Work to be completed: Which of the lines in the records below hold the string "agent"? Copy every one of them.

Provided data:
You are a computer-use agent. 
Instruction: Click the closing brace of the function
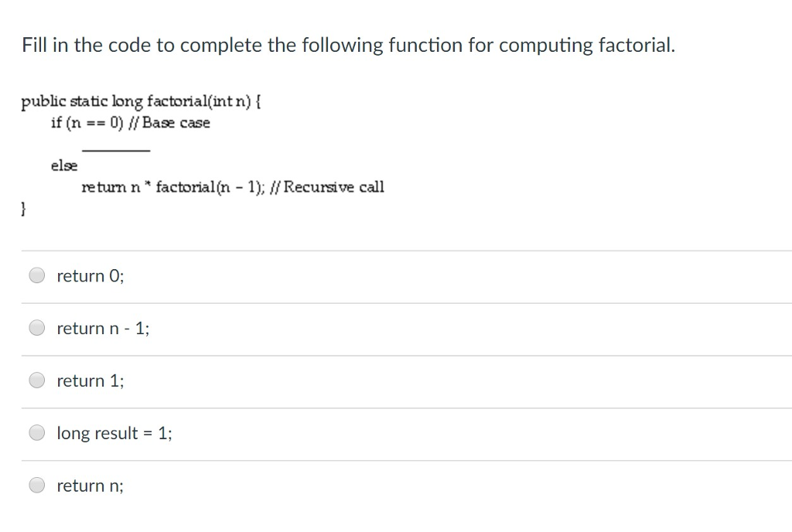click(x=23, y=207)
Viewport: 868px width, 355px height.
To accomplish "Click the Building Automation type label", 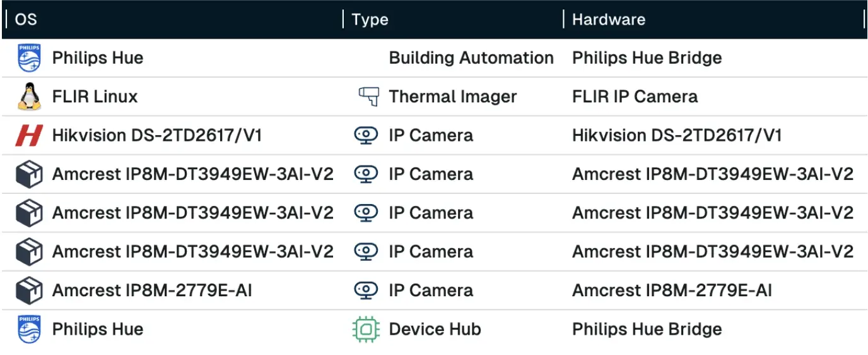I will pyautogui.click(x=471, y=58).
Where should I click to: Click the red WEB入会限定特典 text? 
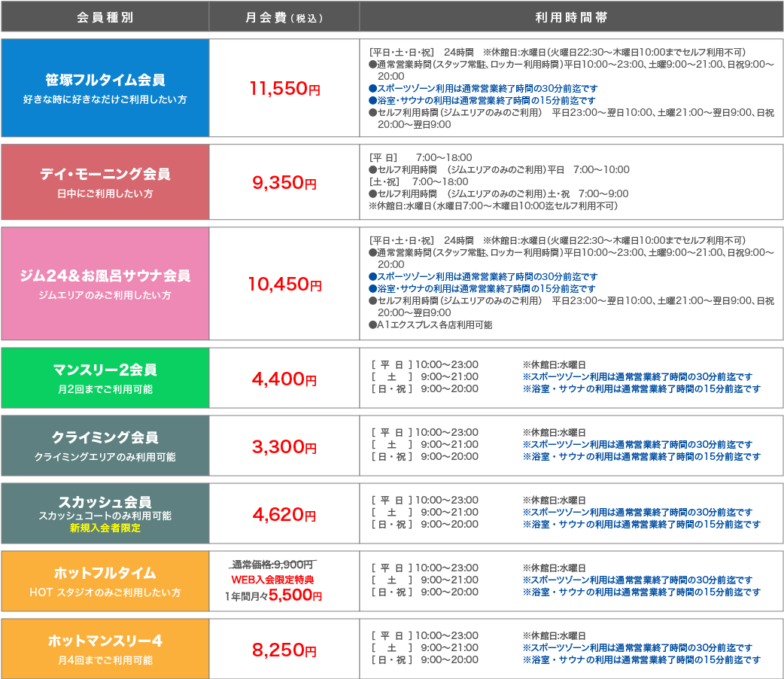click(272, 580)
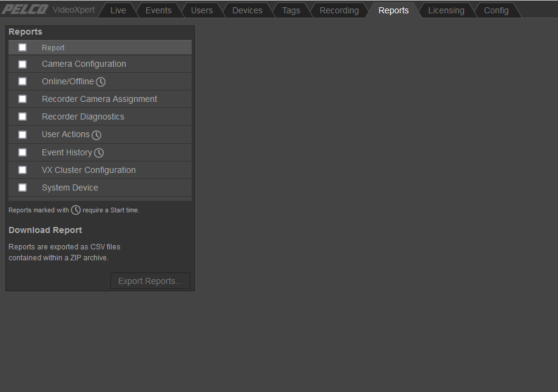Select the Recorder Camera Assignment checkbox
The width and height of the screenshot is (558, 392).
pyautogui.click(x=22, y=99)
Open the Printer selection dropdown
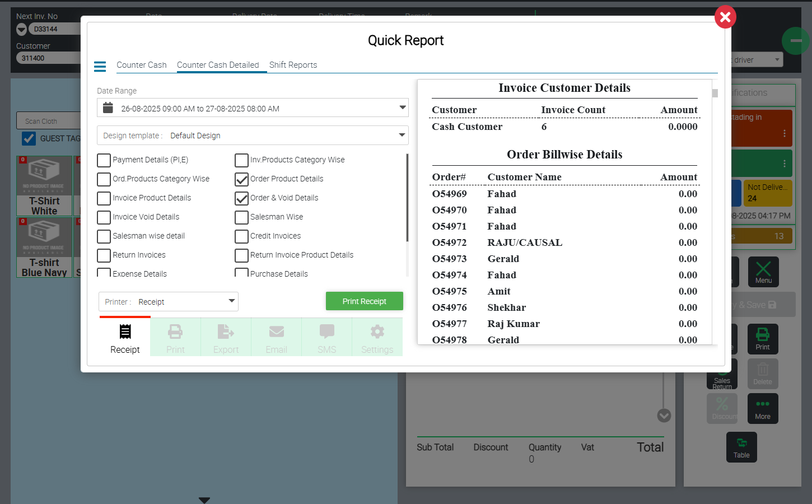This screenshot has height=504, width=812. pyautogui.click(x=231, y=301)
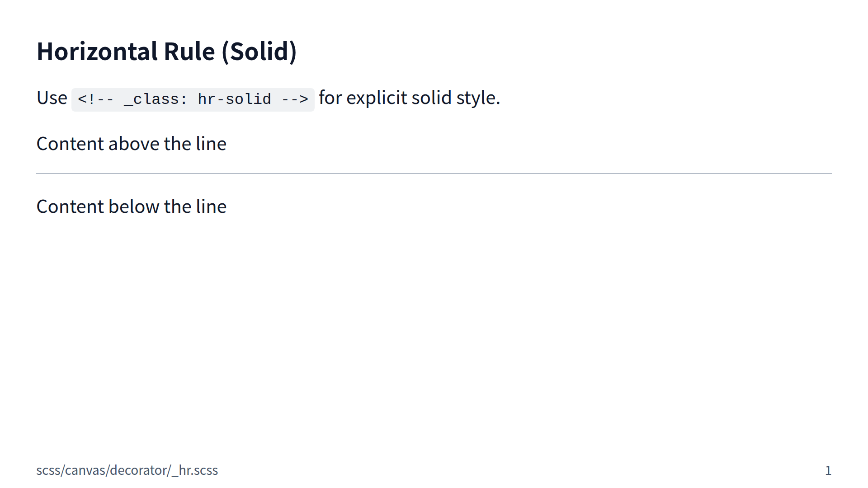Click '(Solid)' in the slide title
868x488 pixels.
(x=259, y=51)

...

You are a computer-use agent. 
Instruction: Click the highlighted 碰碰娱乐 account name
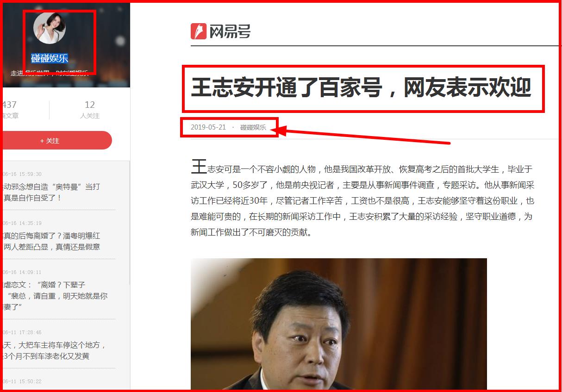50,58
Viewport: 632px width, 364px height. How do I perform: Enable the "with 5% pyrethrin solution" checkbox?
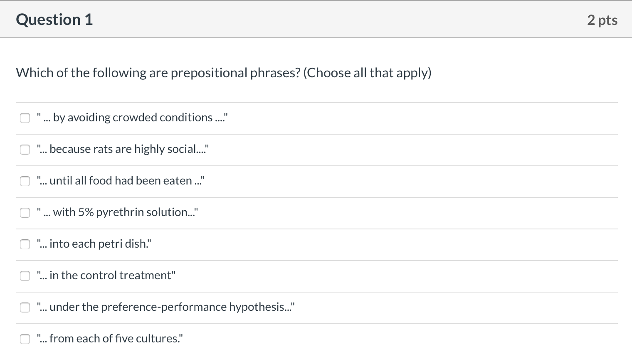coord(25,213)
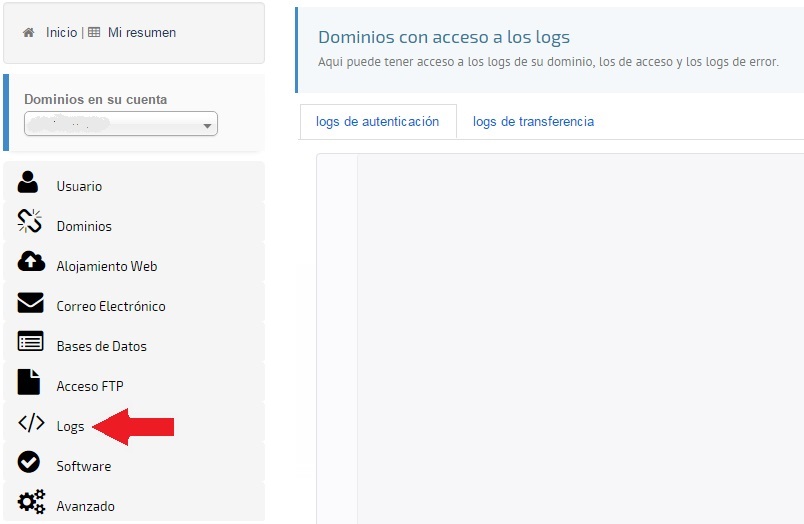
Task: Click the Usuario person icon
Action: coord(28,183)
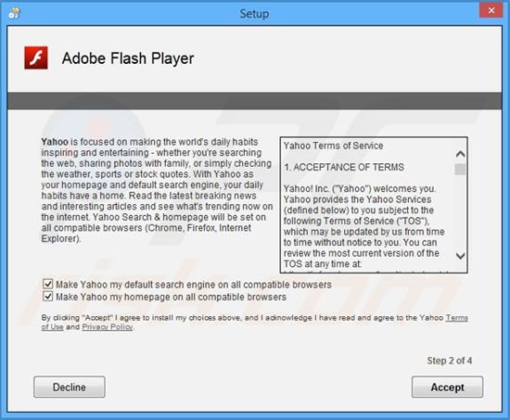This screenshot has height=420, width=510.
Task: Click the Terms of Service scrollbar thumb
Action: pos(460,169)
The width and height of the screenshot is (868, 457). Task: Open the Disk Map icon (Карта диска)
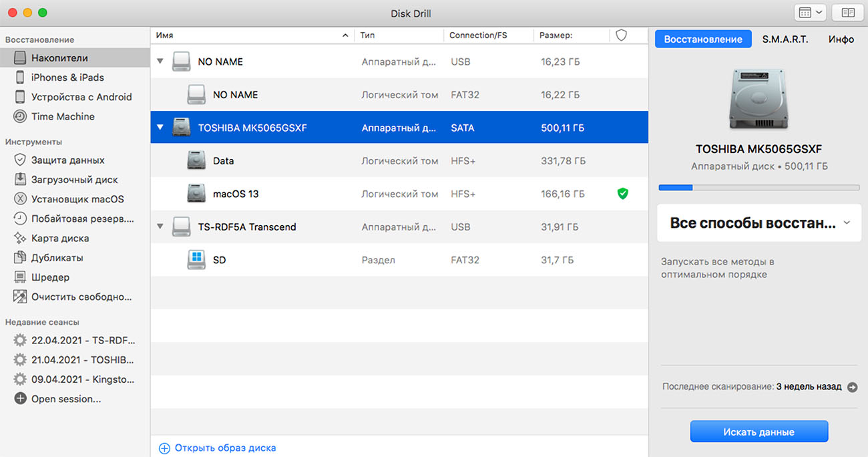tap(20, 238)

---

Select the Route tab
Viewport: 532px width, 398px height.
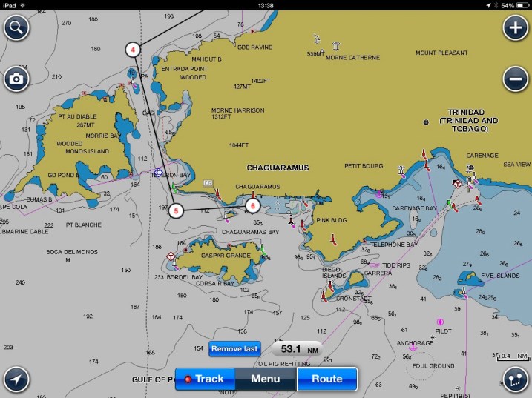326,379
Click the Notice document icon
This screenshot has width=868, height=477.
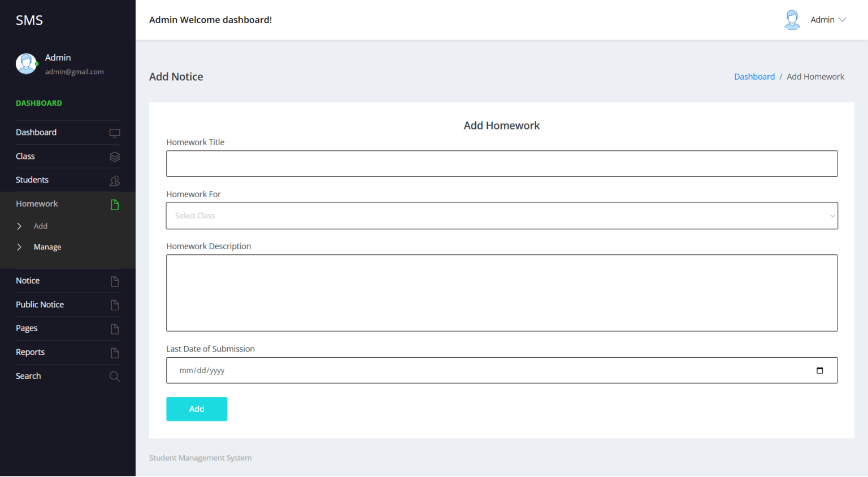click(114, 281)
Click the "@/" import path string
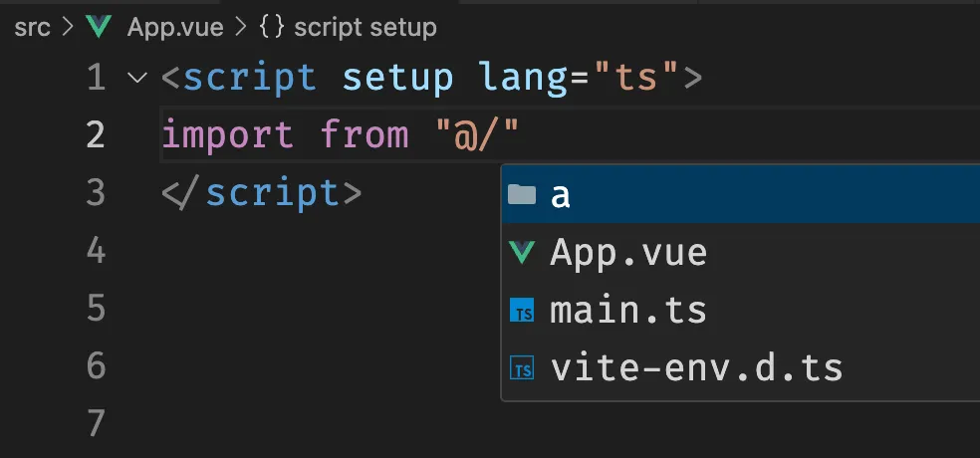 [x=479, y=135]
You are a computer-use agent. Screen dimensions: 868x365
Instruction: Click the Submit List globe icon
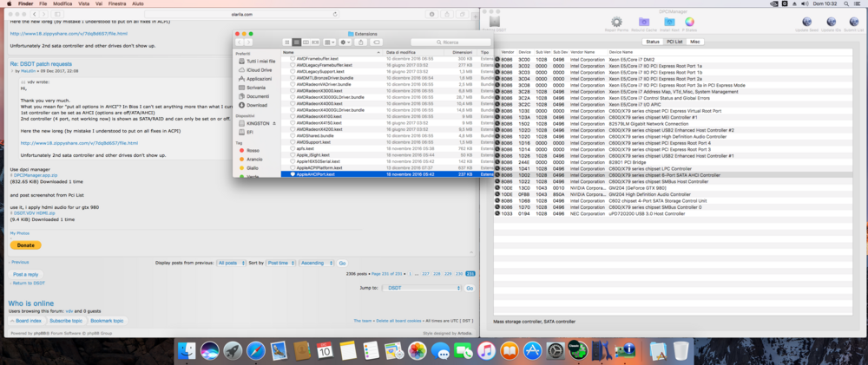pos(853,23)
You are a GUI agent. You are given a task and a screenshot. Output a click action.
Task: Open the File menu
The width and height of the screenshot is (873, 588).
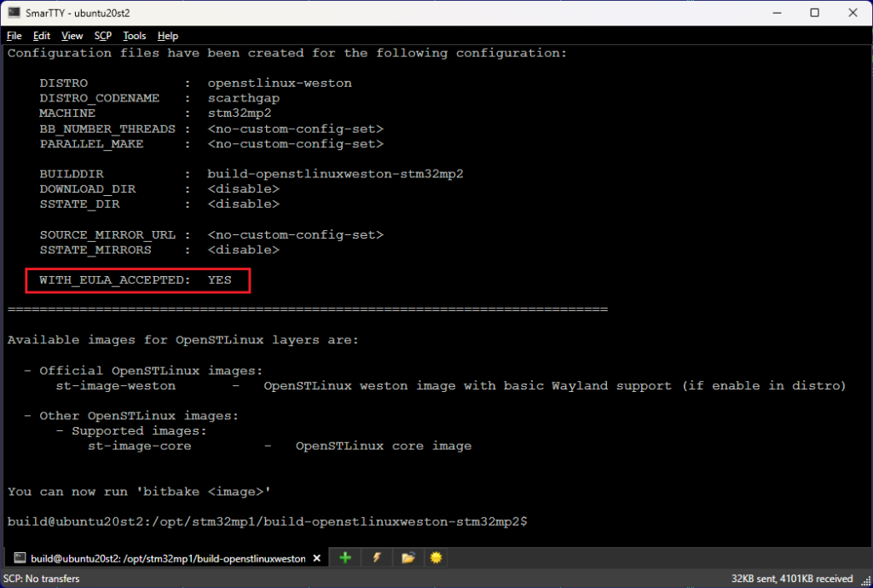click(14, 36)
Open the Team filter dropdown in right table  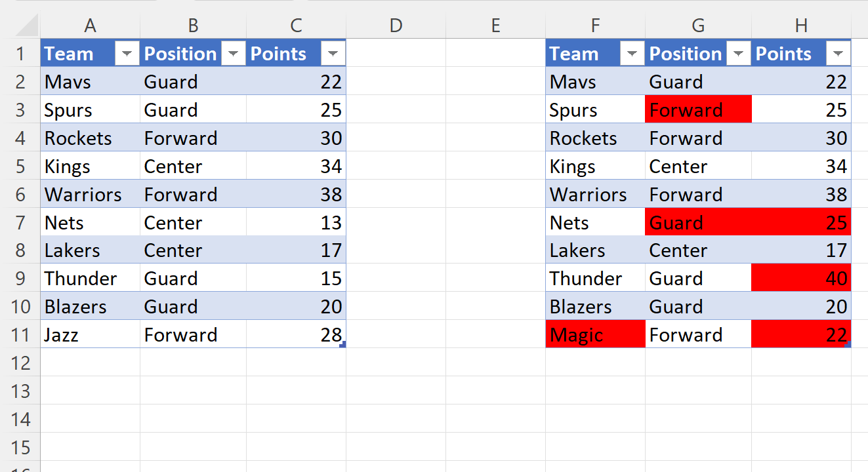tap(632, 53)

Solution for this problem:
You are a computer-use agent. 
You are a computer-use agent. 
You are a computer-use agent. Screen dimensions: 868x365
You are a GUI agent. You are given a task and a screenshot. Output a click action.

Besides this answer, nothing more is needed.